目前認(rèn)為,來自同一個(gè)母本的不同后代之間基因異質(zhì)性水平的差異發(fā)生在初級(jí)卵母細(xì)胞形成之前,在卵母細(xì)胞發(fā)育早期,每個(gè)細(xì)胞的線粒體DNA拷貝數(shù)下降到相對(duì)較低的值,成為線粒體DNA遺傳的瓶頸,這種對(duì)線粒體基因拷貝數(shù)量的限制導(dǎo)致了快速遺傳漂變,使得等位基因的頻率發(fā)生劇烈變化,從而造成母體與子代之間異質(zhì)性水平不同[23]。對(duì)已知致病性線粒體DNA突變家族的研究表明,突變水平在母親和后代之間可能有很大的變化[16,21]。遺傳漂變理論預(yù)測(cè),隨著母體突變水平的降低,后代突變水平可能會(huì)下降,這種非常低水平異質(zhì)突變變異的減少可能使它們?cè)趲状g更穩(wěn)定[16]。遺傳瓶頸應(yīng)該作為限制具有非常低突變水平的線粒體DNA突變遺傳的障礙,因?yàn)檫@些低水平突變通過瓶頸到達(dá)后代的概率應(yīng)該很低。線粒體DNA突變是否在母親和孩子之間的線粒體瓶頸中存活下來,這是理解線粒體DNA變異,包括致病變異,如何在家族中建立的重要關(guān)鍵。原則上,線粒體DNA從母體遺傳到后代的瓶頸可以有效地過濾掉低水平突變[16],也就是說對(duì)于一個(gè)有害的異質(zhì)體,嚴(yán)重的遺傳瓶頸可能會(huì)在子代突然轉(zhuǎn)化為良性(低頻率)的致病水平[18]。但是除遺傳漂變外,有些低水平的線粒體DNA突變能夠通過“主動(dòng)選擇”傳遞給子代,這種機(jī)制不僅能使突變的線粒體DNA有效通過遺傳瓶頸,還能使致病的線粒體DNA突變逃避自身修復(fù)機(jī)制[20]。即使是低水平線粒體DNA的異質(zhì)性也是至關(guān)重要的,因?yàn)槊恳粋€(gè)從頭開始的線粒體DNA突變都必須從非常低的水平開始。由于從母親傳遞到后代的線粒體DNA分子數(shù)量較少,遺傳非常低水平的線粒體DNA突變的能力似乎確實(shí)相當(dāng)有限。有證據(jù)表明,非常低水平的線粒體DNA突變的母體遺傳,下降到0.15%的突變水平,確實(shí)發(fā)生在普通人群中。有可能有很多低水平的線粒體DNA突變,以至于即使有很深的瓶頸,一些變異仍然由后代遺傳[16]。另外,有研究表明,母親受孕年齡和自身異質(zhì)性水平會(huì)對(duì)子代線粒體DNA異質(zhì)性水平有一定影響,導(dǎo)致突變頻率在母親和孩子之間發(fā)生顯著變化并致病[18]。

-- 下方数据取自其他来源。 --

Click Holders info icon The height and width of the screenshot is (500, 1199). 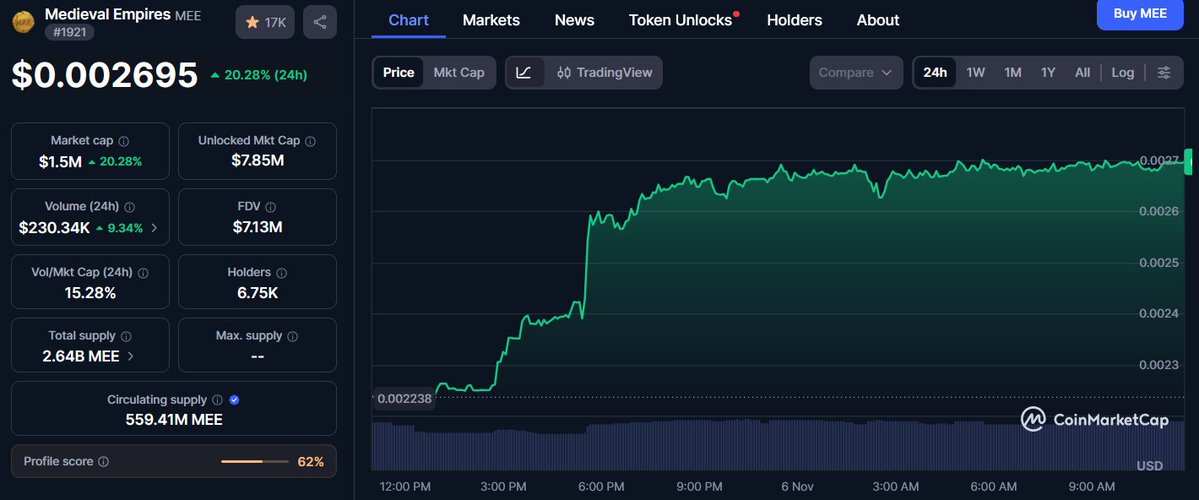[281, 272]
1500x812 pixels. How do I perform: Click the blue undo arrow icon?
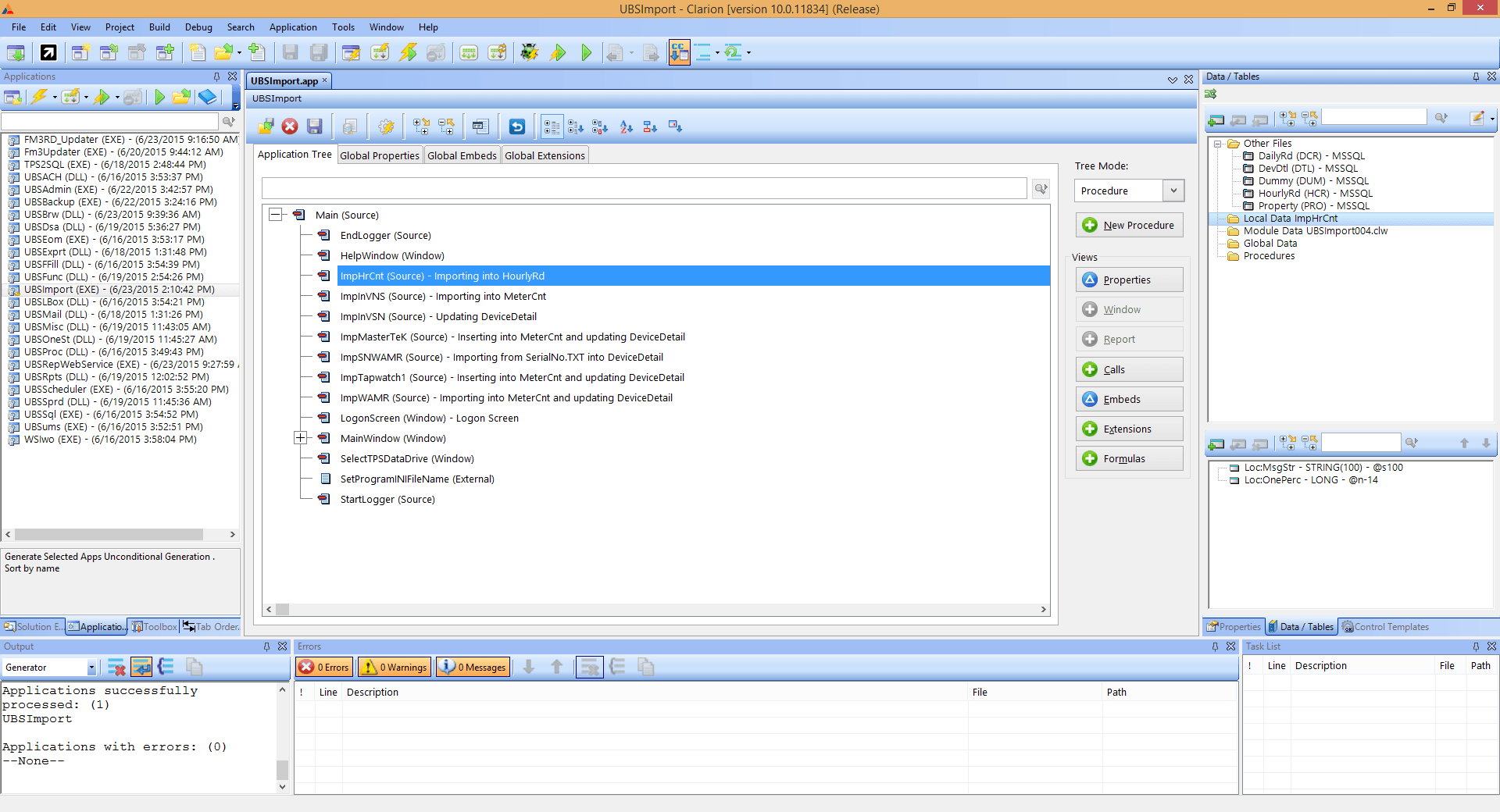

突變本身不足以產(chǎn)生臨床表型,包括核背景、環(huán)境因素和線粒體單倍型在內(nèi)的其他修飾因素對(duì)突變的表型表現(xiàn)也是必要的[1,7],因而線粒體DNA突變導(dǎo)致的疾病在個(gè)體家系和不同家系中會(huì)有所不同[1]。本研究家系家庭成員少導(dǎo)致樣本量小,故存在一定的局限性,我們將擴(kuò)大樣本量,對(duì)耳聾基因線粒體DNA的遺傳與致病機(jī)制進(jìn)一步研究。